| WHAT THIS TASK INVOLVES |
Write out each of the following lines word for word, leaving nothing out and changing nothing.

| RECORDS PROVIDED |
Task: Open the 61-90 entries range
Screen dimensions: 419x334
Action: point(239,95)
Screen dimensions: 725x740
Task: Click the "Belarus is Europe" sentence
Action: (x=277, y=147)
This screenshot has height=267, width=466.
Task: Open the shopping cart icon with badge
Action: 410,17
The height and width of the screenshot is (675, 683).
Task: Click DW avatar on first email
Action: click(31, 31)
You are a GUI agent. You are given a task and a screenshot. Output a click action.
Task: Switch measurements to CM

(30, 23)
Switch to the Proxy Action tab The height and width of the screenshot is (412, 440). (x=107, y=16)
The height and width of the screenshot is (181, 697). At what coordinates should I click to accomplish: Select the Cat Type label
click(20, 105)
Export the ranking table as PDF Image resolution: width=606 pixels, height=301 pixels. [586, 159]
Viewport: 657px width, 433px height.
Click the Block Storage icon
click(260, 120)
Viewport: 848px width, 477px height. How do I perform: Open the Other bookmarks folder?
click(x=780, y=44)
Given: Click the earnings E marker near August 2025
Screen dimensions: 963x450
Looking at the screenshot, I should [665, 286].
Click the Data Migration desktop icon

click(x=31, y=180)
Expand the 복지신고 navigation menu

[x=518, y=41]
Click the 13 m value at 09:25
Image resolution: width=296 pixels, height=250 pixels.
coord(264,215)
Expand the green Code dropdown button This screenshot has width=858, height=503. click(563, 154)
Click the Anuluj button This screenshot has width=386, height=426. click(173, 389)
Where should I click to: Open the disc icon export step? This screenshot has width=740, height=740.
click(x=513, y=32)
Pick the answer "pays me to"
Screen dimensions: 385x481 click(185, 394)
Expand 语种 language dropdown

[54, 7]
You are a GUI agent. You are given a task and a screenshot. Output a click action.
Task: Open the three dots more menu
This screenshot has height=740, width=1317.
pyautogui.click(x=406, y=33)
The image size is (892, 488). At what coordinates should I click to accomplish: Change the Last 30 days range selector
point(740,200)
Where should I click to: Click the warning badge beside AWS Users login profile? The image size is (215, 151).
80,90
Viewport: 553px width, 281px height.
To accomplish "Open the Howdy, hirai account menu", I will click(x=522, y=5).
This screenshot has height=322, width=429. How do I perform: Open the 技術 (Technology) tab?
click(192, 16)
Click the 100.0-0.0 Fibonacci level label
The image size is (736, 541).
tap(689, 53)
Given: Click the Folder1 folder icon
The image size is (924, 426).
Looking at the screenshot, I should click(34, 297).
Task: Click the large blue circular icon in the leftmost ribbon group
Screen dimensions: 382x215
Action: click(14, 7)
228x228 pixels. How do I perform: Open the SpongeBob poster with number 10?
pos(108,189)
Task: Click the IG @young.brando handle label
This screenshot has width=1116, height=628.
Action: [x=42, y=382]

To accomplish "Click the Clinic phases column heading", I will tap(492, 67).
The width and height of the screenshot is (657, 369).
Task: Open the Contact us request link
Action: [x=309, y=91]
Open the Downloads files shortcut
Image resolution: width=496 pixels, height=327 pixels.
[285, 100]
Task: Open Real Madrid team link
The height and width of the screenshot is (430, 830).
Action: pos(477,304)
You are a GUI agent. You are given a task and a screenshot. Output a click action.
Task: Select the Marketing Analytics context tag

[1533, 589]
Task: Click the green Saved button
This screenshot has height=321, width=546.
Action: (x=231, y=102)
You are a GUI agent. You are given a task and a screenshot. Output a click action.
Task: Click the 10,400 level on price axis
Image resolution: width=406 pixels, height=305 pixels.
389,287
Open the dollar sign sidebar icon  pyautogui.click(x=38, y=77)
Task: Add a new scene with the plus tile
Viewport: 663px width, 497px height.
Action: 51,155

| RESULT OF THIS EXERCISE |
Task: Open the 61-90 entries range
Screen dimensions: 419x334
Action: point(239,95)
Screen dimensions: 725x740
Task: Click the "Belarus is Europe" sentence
Action: (x=277, y=147)
This screenshot has height=267, width=466.
Task: Open the shopping cart icon with badge
Action: 410,17
The height and width of the screenshot is (675, 683).
Task: Click DW avatar on first email
Action: click(31, 31)
You are a GUI agent. You are given a task and a screenshot. Output a click action.
Task: Switch measurements to CM

(30, 23)
Switch to the Proxy Action tab The height and width of the screenshot is (412, 440). (x=107, y=16)
The height and width of the screenshot is (181, 697). At what coordinates should I click to accomplish: Select the Cat Type label
click(20, 105)
Export the ranking table as PDF Image resolution: width=606 pixels, height=301 pixels. [586, 159]
Viewport: 657px width, 433px height.
Click the Block Storage icon
click(260, 120)
Viewport: 848px width, 477px height. How do I perform: Open the Other bookmarks folder?
click(x=780, y=44)
Given: Click the earnings E marker near August 2025
Screen dimensions: 963x450
Looking at the screenshot, I should [665, 286].
Click the Data Migration desktop icon

click(x=31, y=180)
Expand the 복지신고 navigation menu

[x=518, y=41]
Click the 13 m value at 09:25
Image resolution: width=296 pixels, height=250 pixels.
coord(264,215)
Expand the green Code dropdown button This screenshot has width=858, height=503. click(563, 154)
Click the Anuluj button This screenshot has width=386, height=426. click(173, 389)
Where should I click to: Open the disc icon export step? This screenshot has width=740, height=740.
click(x=513, y=32)
Pick the answer "pays me to"
Screen dimensions: 385x481 click(185, 394)
Expand 语种 language dropdown

[54, 7]
You are a GUI agent. You are given a task and a screenshot. Output a click action.
Task: Open the three dots more menu
This screenshot has height=740, width=1317.
pyautogui.click(x=406, y=33)
The image size is (892, 488). At what coordinates should I click to accomplish: Change the Last 30 days range selector
point(740,200)
Where should I click to: Click the warning badge beside AWS Users login profile? The image size is (215, 151).
80,90
Viewport: 553px width, 281px height.
To accomplish "Open the Howdy, hirai account menu", I will click(x=522, y=5).
This screenshot has height=322, width=429. How do I perform: Open the 技術 (Technology) tab?
click(192, 16)
Click the 100.0-0.0 Fibonacci level label
The image size is (736, 541).
tap(689, 53)
Given: Click the Folder1 folder icon
The image size is (924, 426).
Looking at the screenshot, I should click(34, 297).
Task: Click the large blue circular icon in the leftmost ribbon group
Screen dimensions: 382x215
Action: click(14, 7)
228x228 pixels. How do I perform: Open the SpongeBob poster with number 10?
pos(108,189)
Task: Click the IG @young.brando handle label
This screenshot has width=1116, height=628.
Action: [x=42, y=382]

To accomplish "Click the Clinic phases column heading", I will tap(492, 67).
The width and height of the screenshot is (657, 369).
Task: Open the Contact us request link
Action: [x=309, y=91]
Open the Downloads files shortcut
Image resolution: width=496 pixels, height=327 pixels.
[285, 100]
Task: Open Real Madrid team link
The height and width of the screenshot is (430, 830).
Action: pos(477,304)
You are a GUI agent. You are given a task and a screenshot. Output a click action.
Task: Select the Marketing Analytics context tag

[1533, 589]
Task: Click the green Saved button
This screenshot has height=321, width=546.
Action: (x=231, y=102)
You are a GUI agent. You are given a task and a screenshot. Output a click action.
Task: Click the 10,400 level on price axis
Image resolution: width=406 pixels, height=305 pixels.
389,287
Open the dollar sign sidebar icon  pyautogui.click(x=38, y=77)
Task: Add a new scene with the plus tile
Viewport: 663px width, 497px height.
Action: 51,155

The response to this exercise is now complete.